For the records that follow, please set down exactly the lines between the one holding "Open Mais predefinições ellipsis icon" and the one holding "2044x1806 pixels.", inclusive, and only those.

[Stored data entries]
BEGIN
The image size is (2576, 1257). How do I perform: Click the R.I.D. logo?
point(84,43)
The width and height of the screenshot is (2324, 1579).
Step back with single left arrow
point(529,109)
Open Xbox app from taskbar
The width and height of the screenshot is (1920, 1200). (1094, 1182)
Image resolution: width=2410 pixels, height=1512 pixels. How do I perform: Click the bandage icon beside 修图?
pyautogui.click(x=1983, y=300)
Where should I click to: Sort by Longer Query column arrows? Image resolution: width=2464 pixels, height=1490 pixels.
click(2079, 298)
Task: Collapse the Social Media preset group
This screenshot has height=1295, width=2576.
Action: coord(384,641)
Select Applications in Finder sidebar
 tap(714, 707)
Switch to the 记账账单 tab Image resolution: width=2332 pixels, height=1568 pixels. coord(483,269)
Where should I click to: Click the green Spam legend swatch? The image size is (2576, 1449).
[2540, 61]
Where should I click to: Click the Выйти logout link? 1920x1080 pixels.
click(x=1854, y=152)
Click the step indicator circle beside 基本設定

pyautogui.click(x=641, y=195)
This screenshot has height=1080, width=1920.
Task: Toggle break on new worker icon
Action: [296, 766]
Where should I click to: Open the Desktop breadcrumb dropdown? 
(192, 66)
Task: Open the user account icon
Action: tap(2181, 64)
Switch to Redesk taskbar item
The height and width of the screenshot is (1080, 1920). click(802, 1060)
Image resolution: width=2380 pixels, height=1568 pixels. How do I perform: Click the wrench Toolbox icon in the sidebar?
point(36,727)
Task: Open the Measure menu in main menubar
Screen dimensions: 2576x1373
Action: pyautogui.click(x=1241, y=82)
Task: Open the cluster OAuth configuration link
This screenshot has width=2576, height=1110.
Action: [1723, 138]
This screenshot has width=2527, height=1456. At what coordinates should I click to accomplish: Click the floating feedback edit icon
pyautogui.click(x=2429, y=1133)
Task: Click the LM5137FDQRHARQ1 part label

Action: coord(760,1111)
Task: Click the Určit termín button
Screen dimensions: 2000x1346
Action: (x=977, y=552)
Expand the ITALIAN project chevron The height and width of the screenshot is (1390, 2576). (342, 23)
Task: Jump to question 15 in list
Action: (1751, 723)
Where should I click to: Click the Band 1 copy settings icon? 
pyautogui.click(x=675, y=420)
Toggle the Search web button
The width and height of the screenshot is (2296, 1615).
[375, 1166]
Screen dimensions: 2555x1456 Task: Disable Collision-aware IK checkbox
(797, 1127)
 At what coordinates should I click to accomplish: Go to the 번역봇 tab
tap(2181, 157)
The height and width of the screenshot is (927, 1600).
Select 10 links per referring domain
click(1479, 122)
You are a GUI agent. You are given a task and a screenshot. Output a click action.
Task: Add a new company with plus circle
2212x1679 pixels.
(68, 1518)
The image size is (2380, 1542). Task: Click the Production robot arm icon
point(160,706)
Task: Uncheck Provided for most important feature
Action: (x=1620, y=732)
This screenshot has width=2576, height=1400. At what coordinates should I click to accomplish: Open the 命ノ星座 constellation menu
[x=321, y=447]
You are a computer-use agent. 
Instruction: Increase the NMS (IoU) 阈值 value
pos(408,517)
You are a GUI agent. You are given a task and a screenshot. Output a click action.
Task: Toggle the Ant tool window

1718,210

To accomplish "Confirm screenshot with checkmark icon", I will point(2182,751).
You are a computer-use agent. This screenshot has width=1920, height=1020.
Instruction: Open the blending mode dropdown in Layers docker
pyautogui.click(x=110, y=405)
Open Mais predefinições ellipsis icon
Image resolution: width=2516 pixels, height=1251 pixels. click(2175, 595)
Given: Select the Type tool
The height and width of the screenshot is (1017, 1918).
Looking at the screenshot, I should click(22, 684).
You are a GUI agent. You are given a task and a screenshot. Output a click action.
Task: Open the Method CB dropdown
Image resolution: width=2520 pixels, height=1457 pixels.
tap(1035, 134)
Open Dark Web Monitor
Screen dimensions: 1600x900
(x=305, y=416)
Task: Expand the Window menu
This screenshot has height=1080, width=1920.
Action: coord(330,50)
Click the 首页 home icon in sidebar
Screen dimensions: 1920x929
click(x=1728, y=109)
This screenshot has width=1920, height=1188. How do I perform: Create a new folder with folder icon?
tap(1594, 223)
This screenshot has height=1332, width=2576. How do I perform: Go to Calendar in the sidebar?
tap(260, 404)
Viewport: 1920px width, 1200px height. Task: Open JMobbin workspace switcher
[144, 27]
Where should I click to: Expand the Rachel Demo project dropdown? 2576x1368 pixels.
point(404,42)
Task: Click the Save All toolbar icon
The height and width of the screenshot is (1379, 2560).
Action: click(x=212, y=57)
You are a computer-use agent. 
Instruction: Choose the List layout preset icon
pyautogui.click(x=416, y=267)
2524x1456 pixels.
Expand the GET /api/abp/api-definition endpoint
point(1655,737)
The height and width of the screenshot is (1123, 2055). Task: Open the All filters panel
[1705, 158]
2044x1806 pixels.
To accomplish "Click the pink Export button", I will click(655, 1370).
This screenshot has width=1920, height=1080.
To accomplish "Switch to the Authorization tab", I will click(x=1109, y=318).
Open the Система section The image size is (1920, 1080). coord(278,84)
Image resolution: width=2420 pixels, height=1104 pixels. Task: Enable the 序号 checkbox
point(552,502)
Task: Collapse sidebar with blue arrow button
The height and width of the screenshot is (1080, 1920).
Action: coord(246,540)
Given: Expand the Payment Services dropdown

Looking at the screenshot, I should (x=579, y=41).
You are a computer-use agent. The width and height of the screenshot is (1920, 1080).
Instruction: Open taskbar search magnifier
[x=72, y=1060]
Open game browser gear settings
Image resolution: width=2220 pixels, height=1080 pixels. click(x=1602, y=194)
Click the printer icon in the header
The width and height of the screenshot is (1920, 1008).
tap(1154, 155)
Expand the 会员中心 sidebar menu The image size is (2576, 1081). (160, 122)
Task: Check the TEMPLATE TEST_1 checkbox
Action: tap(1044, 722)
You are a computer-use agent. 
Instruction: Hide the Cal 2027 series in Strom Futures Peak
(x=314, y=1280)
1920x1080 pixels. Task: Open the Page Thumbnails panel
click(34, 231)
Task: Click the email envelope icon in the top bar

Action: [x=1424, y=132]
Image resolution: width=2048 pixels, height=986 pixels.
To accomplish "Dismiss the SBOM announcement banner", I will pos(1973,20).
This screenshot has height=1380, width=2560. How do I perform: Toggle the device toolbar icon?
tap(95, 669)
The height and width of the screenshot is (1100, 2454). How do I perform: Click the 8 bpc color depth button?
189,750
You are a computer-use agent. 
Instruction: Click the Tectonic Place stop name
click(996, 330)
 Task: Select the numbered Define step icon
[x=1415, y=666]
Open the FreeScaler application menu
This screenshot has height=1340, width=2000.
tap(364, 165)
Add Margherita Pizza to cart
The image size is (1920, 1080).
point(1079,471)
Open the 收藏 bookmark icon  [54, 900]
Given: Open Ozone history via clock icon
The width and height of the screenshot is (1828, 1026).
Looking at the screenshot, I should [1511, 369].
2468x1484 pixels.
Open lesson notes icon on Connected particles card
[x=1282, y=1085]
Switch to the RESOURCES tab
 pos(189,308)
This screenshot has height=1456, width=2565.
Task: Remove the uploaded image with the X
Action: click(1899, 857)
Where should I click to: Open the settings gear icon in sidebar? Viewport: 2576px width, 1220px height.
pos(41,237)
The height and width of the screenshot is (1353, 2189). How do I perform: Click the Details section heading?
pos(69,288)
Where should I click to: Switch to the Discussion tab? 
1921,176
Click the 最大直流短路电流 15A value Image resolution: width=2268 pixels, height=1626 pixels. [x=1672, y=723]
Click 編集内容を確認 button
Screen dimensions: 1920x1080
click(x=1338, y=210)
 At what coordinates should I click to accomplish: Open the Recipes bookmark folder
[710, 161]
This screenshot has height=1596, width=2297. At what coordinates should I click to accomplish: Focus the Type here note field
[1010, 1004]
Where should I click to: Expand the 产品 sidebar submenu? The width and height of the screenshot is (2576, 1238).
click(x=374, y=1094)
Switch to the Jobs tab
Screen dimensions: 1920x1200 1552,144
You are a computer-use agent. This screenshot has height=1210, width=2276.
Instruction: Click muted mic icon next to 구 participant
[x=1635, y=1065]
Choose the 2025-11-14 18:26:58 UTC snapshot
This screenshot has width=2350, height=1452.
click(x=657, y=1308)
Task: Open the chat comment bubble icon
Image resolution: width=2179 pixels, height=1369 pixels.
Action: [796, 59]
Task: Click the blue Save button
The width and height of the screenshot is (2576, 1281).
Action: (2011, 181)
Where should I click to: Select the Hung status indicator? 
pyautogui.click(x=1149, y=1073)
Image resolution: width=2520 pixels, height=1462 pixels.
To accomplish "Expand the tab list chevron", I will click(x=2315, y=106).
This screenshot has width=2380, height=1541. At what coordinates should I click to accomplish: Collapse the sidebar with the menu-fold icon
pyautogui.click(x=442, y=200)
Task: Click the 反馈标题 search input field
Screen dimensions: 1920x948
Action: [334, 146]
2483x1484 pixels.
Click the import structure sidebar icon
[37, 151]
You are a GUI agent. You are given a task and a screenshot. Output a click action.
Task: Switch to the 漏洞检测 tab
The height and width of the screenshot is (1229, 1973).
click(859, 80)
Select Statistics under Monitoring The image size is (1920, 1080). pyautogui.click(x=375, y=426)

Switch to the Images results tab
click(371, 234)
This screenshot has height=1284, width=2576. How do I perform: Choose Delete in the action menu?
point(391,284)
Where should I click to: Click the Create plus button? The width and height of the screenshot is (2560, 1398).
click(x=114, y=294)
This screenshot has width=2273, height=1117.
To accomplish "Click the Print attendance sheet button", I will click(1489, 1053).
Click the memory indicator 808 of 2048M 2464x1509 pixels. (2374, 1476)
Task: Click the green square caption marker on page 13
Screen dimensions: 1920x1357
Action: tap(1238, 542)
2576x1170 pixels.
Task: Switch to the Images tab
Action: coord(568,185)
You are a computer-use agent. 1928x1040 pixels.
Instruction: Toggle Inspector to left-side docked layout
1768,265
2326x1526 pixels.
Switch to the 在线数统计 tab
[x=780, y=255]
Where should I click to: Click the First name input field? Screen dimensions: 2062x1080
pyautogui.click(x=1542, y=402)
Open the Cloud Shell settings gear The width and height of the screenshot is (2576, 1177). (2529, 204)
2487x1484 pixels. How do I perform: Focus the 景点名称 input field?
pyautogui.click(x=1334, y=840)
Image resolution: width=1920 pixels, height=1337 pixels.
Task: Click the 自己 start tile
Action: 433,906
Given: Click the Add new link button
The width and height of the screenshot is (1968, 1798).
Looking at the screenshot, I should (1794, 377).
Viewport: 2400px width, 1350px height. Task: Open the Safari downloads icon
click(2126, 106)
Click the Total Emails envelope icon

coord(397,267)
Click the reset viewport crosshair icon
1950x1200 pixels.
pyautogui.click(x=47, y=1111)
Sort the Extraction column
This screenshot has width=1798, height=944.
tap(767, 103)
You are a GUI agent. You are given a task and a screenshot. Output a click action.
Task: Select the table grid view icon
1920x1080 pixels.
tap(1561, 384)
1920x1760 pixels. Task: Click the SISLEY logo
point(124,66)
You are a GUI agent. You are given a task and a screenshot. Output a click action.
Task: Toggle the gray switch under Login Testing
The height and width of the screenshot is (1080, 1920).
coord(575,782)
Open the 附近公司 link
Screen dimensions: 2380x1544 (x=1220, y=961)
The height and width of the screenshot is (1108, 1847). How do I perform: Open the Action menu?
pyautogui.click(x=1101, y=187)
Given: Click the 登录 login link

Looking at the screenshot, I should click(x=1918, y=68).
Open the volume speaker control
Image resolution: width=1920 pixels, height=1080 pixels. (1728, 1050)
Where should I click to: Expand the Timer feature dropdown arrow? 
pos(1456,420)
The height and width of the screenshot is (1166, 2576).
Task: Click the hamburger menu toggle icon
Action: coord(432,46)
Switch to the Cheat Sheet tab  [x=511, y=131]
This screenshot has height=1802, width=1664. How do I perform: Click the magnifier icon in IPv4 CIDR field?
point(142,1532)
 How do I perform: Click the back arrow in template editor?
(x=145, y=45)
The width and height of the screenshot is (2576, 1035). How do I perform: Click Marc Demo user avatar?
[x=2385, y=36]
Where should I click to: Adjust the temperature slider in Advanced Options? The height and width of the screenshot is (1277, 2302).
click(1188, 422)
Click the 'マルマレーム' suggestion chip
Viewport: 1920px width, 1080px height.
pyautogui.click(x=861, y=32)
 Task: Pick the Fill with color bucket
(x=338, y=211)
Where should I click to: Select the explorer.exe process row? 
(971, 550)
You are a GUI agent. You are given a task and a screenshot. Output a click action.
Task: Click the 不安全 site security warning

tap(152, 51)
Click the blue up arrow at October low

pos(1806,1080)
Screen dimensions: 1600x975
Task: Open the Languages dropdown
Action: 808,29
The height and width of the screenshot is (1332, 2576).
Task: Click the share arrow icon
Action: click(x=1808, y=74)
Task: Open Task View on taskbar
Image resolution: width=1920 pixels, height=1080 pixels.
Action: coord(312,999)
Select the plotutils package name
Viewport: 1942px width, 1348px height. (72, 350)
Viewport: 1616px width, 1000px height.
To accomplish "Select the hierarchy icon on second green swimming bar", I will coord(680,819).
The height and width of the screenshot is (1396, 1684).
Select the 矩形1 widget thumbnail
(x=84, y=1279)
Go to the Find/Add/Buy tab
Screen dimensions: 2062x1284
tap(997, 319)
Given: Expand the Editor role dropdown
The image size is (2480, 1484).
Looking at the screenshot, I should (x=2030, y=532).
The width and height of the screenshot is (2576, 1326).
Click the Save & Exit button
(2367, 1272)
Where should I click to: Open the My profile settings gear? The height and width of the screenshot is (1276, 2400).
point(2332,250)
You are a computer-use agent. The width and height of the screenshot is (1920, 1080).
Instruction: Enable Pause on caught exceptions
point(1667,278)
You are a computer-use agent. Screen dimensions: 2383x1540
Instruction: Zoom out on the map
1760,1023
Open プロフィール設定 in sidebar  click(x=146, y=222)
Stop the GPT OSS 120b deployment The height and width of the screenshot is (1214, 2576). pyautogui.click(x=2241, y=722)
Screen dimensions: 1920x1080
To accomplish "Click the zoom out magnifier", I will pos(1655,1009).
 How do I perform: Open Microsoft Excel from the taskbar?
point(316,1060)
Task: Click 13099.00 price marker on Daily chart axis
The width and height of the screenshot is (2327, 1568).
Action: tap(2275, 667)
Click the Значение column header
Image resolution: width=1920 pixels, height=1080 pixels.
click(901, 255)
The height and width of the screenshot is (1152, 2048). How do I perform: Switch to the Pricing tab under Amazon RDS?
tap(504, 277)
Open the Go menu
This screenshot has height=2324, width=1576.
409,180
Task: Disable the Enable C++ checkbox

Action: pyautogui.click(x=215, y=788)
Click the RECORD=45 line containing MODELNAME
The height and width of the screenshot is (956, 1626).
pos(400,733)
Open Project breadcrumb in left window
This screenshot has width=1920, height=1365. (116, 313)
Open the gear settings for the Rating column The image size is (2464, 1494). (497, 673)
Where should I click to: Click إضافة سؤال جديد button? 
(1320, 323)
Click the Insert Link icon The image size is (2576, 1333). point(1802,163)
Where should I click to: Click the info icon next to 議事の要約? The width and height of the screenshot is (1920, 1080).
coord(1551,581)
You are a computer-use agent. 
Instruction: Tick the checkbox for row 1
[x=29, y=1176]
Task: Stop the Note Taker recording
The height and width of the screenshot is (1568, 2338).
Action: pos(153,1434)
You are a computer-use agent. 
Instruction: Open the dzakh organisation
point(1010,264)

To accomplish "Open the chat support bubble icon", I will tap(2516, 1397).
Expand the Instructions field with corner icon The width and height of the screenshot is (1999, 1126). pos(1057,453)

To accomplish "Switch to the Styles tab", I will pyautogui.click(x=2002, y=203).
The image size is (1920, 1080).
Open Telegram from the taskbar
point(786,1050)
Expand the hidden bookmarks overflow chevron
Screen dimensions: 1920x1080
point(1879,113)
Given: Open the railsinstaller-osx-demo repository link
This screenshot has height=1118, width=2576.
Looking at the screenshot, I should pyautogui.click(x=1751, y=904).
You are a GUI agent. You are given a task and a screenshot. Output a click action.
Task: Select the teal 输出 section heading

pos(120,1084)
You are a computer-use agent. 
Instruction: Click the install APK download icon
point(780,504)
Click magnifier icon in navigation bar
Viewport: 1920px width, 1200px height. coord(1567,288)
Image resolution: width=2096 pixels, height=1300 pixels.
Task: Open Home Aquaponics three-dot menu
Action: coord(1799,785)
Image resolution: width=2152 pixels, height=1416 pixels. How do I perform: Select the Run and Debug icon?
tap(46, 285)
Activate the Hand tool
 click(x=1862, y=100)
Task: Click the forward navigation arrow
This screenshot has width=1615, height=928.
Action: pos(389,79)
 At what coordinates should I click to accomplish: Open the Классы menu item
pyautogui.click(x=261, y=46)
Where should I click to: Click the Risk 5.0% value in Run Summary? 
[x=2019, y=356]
END
■ **ANSWER SPACE**
Open Mais predefinições ellipsis icon
Image resolution: width=2516 pixels, height=1251 pixels. click(2175, 595)
Given: Select the Type tool
The height and width of the screenshot is (1017, 1918).
Looking at the screenshot, I should click(22, 684).
You are a GUI agent. You are given a task and a screenshot. Output a click action.
Task: Open the Method CB dropdown
Image resolution: width=2520 pixels, height=1457 pixels.
tap(1035, 134)
Open Dark Web Monitor
Screen dimensions: 1600x900
(x=305, y=416)
Task: Expand the Window menu
This screenshot has height=1080, width=1920.
Action: coord(330,50)
Click the 首页 home icon in sidebar
Screen dimensions: 1920x929
click(x=1728, y=109)
This screenshot has width=1920, height=1188. How do I perform: Create a new folder with folder icon?
tap(1594, 223)
This screenshot has height=1332, width=2576. How do I perform: Go to Calendar in the sidebar?
tap(260, 404)
Viewport: 1920px width, 1200px height. Task: Open JMobbin workspace switcher
[144, 27]
Where should I click to: Expand the Rachel Demo project dropdown? 2576x1368 pixels.
point(404,42)
Task: Click the Save All toolbar icon
The height and width of the screenshot is (1379, 2560).
Action: click(x=212, y=57)
You are a computer-use agent. 
Instruction: Choose the List layout preset icon
pyautogui.click(x=416, y=267)
2524x1456 pixels.
Expand the GET /api/abp/api-definition endpoint
point(1655,737)
The height and width of the screenshot is (1123, 2055). Task: Open the All filters panel
[1705, 158]
2044x1806 pixels.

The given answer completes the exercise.